TASK STATEMENT ::
Convert the material into a Markdown table with the columns Row and Material, starting at the very beginning and ending where "Betsson Aviator (53, 2331)" appears, both ends included. Number each row in the Row column and leave out any blank lines.
* * * * *
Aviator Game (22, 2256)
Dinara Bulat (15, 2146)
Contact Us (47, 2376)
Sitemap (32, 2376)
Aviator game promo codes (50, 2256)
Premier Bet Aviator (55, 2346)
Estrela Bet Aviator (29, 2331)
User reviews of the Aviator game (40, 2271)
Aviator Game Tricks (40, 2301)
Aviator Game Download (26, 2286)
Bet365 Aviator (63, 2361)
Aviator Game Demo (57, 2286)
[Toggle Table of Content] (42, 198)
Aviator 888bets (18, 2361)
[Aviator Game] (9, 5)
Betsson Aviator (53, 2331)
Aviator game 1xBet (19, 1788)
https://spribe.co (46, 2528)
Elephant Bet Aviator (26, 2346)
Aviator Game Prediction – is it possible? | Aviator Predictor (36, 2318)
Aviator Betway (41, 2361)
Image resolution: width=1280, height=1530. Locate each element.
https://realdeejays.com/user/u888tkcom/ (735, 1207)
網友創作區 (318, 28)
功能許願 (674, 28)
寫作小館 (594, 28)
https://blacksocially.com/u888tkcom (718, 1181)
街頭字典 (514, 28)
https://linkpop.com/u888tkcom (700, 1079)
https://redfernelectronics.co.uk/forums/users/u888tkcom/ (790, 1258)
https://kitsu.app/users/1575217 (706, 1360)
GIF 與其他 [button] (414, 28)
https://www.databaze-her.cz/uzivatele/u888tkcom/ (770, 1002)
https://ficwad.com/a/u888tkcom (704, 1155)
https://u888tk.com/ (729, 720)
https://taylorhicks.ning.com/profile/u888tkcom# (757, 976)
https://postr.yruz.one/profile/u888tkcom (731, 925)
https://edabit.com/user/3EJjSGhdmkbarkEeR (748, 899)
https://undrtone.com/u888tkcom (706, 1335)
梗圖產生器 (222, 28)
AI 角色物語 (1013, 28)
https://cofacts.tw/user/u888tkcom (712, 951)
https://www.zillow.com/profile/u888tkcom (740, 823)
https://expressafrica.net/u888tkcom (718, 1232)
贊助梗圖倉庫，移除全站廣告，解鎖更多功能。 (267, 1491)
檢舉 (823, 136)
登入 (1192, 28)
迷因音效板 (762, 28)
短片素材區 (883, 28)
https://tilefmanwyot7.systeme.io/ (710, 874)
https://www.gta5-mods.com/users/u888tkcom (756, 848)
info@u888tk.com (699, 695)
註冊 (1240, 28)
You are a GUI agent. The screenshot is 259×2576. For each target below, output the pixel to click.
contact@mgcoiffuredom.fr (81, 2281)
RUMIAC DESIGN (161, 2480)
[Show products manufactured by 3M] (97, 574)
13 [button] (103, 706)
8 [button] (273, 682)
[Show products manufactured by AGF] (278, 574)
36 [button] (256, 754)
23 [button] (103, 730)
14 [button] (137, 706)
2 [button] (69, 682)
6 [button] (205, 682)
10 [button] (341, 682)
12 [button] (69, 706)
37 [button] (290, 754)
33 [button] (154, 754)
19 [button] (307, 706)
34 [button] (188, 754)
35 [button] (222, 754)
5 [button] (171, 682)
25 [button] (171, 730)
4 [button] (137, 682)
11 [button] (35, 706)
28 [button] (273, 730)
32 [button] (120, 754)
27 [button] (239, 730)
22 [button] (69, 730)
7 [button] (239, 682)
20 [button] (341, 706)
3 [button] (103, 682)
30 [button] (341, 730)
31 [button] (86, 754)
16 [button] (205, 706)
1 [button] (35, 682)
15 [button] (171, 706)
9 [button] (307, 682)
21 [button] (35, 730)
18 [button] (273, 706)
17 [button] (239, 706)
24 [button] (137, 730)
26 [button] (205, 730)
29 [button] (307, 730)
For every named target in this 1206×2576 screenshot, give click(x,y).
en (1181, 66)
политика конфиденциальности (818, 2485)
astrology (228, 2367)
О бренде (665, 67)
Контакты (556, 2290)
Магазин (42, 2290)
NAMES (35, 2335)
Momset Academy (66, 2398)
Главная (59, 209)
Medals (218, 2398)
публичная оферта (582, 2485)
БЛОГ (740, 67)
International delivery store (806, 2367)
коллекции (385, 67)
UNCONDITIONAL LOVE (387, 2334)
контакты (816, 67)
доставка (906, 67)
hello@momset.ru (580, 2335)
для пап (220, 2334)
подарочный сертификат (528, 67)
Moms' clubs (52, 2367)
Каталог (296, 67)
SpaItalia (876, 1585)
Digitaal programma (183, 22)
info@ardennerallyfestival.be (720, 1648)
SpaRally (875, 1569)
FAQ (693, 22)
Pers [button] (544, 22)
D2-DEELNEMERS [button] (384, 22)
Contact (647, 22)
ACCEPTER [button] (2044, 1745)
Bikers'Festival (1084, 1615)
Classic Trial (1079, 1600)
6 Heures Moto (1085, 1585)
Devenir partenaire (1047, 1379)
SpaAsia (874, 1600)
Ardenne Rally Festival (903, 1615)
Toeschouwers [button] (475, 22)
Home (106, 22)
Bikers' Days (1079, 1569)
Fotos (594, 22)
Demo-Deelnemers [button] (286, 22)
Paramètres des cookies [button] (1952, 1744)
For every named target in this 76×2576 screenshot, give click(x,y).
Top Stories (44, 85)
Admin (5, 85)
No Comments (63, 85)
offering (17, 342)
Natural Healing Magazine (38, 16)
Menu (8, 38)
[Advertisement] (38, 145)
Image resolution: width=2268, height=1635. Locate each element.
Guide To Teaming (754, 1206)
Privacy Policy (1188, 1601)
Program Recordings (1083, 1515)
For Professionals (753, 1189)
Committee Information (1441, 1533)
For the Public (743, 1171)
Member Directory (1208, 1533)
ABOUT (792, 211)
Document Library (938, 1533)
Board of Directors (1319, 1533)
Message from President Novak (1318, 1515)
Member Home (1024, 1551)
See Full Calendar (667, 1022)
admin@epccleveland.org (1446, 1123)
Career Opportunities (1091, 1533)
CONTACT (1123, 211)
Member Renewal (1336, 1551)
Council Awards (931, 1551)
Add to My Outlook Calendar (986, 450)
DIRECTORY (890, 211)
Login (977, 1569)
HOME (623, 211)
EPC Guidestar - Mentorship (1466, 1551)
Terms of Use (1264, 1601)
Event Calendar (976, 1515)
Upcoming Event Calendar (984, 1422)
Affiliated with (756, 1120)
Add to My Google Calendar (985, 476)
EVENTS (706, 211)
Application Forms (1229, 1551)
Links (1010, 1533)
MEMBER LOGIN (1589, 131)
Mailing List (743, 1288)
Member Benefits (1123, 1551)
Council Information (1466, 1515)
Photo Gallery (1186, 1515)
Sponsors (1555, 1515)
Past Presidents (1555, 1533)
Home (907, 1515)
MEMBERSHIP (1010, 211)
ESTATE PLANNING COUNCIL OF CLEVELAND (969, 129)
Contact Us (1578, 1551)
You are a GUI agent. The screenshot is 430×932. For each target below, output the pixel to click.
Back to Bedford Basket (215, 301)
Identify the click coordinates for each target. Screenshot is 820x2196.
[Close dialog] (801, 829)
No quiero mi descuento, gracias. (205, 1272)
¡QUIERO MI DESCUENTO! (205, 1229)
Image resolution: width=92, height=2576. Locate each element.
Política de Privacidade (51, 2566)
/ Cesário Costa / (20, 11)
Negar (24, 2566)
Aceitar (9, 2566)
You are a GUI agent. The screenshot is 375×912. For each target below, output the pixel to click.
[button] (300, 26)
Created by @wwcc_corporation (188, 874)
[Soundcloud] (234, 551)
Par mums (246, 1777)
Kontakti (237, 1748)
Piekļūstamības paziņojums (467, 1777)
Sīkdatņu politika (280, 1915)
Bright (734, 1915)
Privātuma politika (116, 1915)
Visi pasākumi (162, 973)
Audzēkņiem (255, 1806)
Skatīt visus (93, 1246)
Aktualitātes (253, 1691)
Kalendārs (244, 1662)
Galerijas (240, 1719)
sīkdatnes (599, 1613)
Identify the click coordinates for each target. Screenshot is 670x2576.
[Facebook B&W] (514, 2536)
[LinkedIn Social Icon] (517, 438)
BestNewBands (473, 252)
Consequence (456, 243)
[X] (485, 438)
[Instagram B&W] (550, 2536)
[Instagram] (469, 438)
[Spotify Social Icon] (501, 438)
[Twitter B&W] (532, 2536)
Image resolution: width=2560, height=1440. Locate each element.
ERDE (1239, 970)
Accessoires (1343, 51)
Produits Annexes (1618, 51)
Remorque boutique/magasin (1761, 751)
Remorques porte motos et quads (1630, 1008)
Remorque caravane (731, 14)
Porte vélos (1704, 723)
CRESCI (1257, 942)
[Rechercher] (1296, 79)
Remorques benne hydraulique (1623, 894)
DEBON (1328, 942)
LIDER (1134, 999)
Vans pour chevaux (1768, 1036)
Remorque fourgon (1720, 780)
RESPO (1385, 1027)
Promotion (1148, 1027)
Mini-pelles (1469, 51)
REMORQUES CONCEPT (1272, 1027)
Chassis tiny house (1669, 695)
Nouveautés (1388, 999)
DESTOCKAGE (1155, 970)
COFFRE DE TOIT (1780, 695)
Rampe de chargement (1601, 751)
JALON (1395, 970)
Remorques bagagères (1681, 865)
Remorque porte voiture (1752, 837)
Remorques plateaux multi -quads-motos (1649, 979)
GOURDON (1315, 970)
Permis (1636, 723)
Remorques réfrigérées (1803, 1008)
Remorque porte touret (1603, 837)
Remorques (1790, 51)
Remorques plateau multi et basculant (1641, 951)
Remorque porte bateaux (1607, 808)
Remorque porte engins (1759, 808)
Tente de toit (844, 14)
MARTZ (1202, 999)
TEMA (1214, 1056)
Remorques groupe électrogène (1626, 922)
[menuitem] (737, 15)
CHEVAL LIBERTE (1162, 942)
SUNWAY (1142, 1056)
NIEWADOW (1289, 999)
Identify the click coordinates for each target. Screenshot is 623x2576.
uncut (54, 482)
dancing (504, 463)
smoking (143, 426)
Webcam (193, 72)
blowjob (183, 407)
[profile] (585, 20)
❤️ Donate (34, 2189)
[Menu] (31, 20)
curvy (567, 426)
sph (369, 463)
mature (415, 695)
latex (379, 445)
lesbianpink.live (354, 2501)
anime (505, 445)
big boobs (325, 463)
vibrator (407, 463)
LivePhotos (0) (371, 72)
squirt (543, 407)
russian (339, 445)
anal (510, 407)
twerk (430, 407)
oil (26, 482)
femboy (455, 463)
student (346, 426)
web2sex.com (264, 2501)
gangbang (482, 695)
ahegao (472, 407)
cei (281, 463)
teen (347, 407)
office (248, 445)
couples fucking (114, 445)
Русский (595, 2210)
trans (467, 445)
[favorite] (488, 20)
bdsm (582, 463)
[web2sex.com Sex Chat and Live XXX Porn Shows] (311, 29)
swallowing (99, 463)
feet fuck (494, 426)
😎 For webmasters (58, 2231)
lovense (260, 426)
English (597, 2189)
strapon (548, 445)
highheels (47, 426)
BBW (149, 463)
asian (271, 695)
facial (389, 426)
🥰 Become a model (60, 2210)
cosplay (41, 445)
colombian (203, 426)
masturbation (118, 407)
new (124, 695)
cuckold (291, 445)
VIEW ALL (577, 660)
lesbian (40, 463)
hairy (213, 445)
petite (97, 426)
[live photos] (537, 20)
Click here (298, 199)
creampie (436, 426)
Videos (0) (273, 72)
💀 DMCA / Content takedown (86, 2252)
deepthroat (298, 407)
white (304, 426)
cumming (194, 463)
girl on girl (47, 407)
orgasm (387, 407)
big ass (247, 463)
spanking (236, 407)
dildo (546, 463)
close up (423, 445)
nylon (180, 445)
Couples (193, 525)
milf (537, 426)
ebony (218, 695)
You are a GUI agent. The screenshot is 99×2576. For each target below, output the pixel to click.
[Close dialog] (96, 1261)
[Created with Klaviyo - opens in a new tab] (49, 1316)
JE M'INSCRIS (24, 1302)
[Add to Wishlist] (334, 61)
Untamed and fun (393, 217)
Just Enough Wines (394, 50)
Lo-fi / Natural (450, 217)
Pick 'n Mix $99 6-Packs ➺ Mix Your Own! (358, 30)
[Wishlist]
* * * * *
RESPONSE TO THE TASK ::
| Row | Material |
|---|---|
| 1 | Aviator Game (22, 2256) |
| 2 | Dinara Bulat (15, 2146) |
| 3 | Contact Us (47, 2376) |
| 4 | Sitemap (32, 2376) |
| 5 | Aviator game promo codes (50, 2256) |
| 6 | Premier Bet Aviator (55, 2346) |
| 7 | Estrela Bet Aviator (29, 2331) |
| 8 | User reviews of the Aviator game (40, 2271) |
| 9 | Aviator Game Tricks (40, 2301) |
| 10 | Aviator Game Download (26, 2286) |
| 11 | Bet365 Aviator (63, 2361) |
| 12 | Aviator Game Demo (57, 2286) |
| 13 | [Toggle Table of Content] (42, 198) |
| 14 | Aviator 888bets (18, 2361) |
| 15 | [Aviator Game] (9, 5) |
| 16 | Betsson Aviator (53, 2331) |